Best answer: It's been a while since I read Desmond Morris's "Animal Days," but I remember it as being well-written, funny, and genuinely affectionate about the process of becoming a zoologist/science popularizer.
posted by MonkeyToes at 5:55 AM on June 28, 2012

Best answer: Surely You're Joking, Mr. Feynman! (Adventures of a Curious Character) by Richard P. Feynman and Ralph Leighton

What Do You Care What Other People Think?: Further Adventures of a Curious Character by Richard P. Feynman and Ralph Leighton

The Soul of A New Machine by Tracy Kidder
posted by at at 6:07 AM on June 28, 2012

Is fiction OK? I really enjoyed The Man in the Brown Suit by Agatha Christie about a young woman who is bored with her life, her father dies, and, rather than marry up with some old fellow as her only prospect, goes on an adventure in Africa.
posted by jillithd at 6:41 AM on June 28, 2012

Best answer: Positively Fifth Street, the true events of James McManus's Esquire Magazine story that sent him to cover both the World Series of Poker at Binion's Casino and the trial for Murder of Benny Binion's killers. As part of the story, McManus entered the WSoP...and made it to the final table.
posted by Sunburnt at 11:29 AM on June 28, 2012 [1 favorite]

Best answer: Bill Buford's "Heat: An Amateur's Adventures as Kitchen Slave, Line Cook, Pasta-Maker, and Apprentice to a Dante-Quoting Butcher in Tuscany" sounds like it's alone lines of Butchery.

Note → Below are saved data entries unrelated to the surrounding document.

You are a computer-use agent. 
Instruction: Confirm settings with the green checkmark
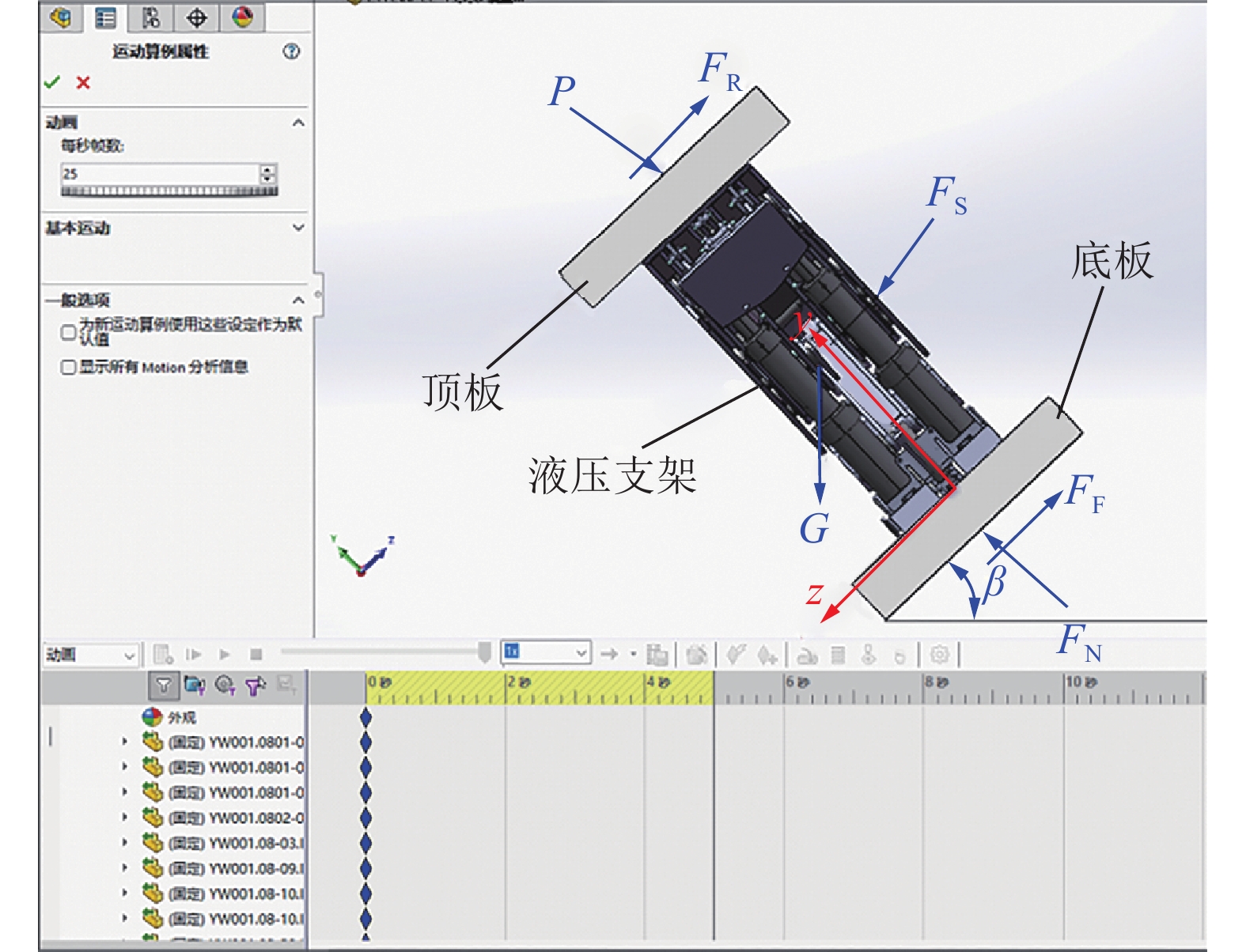(52, 82)
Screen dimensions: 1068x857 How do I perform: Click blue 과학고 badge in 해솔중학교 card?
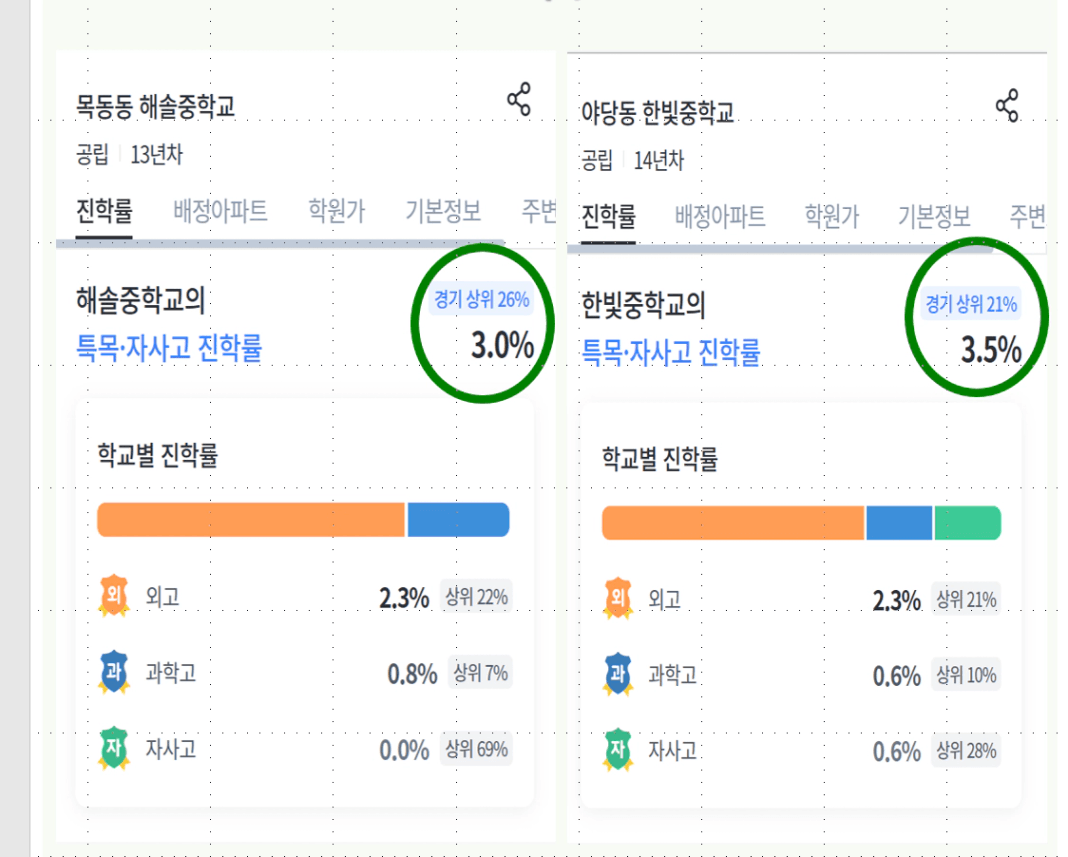(x=114, y=672)
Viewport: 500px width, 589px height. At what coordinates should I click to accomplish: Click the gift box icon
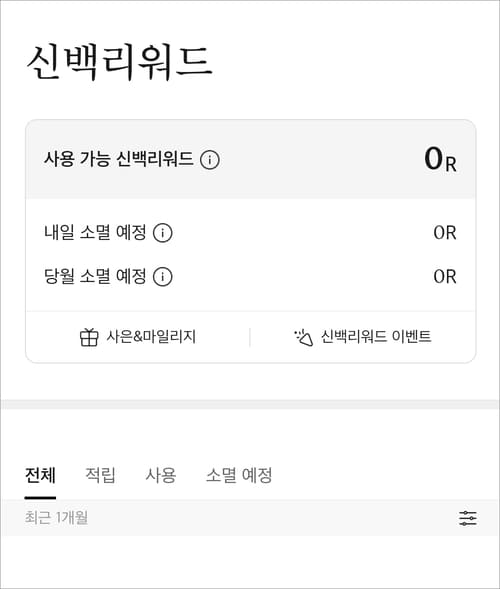click(89, 337)
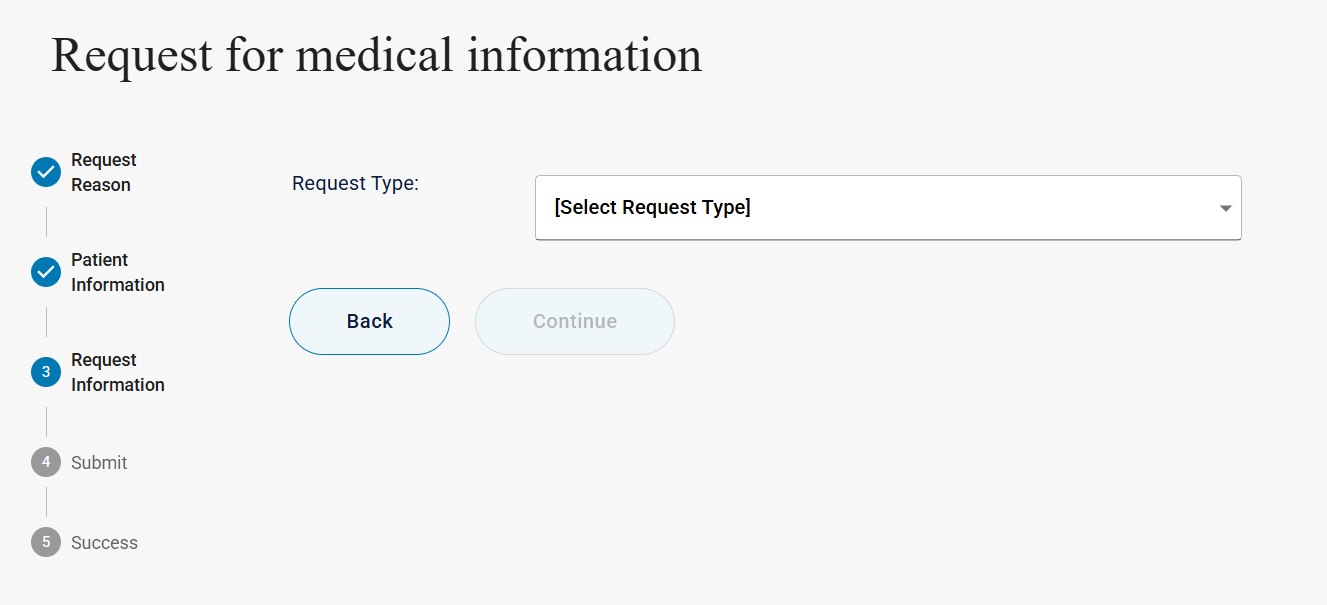
Task: Select the step 3 circle icon
Action: point(46,372)
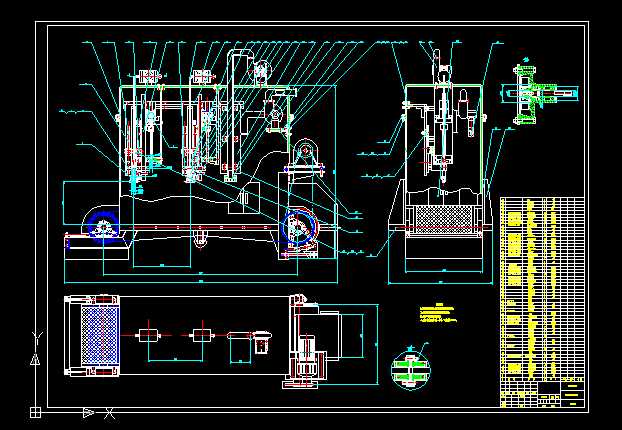Select the UCS X-axis arrow triangle
This screenshot has height=430, width=622.
tap(88, 411)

Buford is first and foremost a writer, but wanted to try cooking. He worked in the kitchen at Babbo, perhaps Mario Batali's best-known restaurant. Later he studied pork butchery in Tuscany, a far deeper subject than he ever anticipated.
posted by Sunburnt at 11:35 AM on June 28, 2012

Response by poster: In case others like this list, two more that I should have listed as examples in my question are Catch Me If You Can, by Frank Abagnale, and Kitchen Confidential, by Anthony Bourdain. Those were both great.
posted by holterbarbour at 5:02 AM on June 29, 2012

Best answer: I have heard good things about The True Adventures of the World's Greatest Stuntman by Vic Armstrong. The link goes to an excerpt.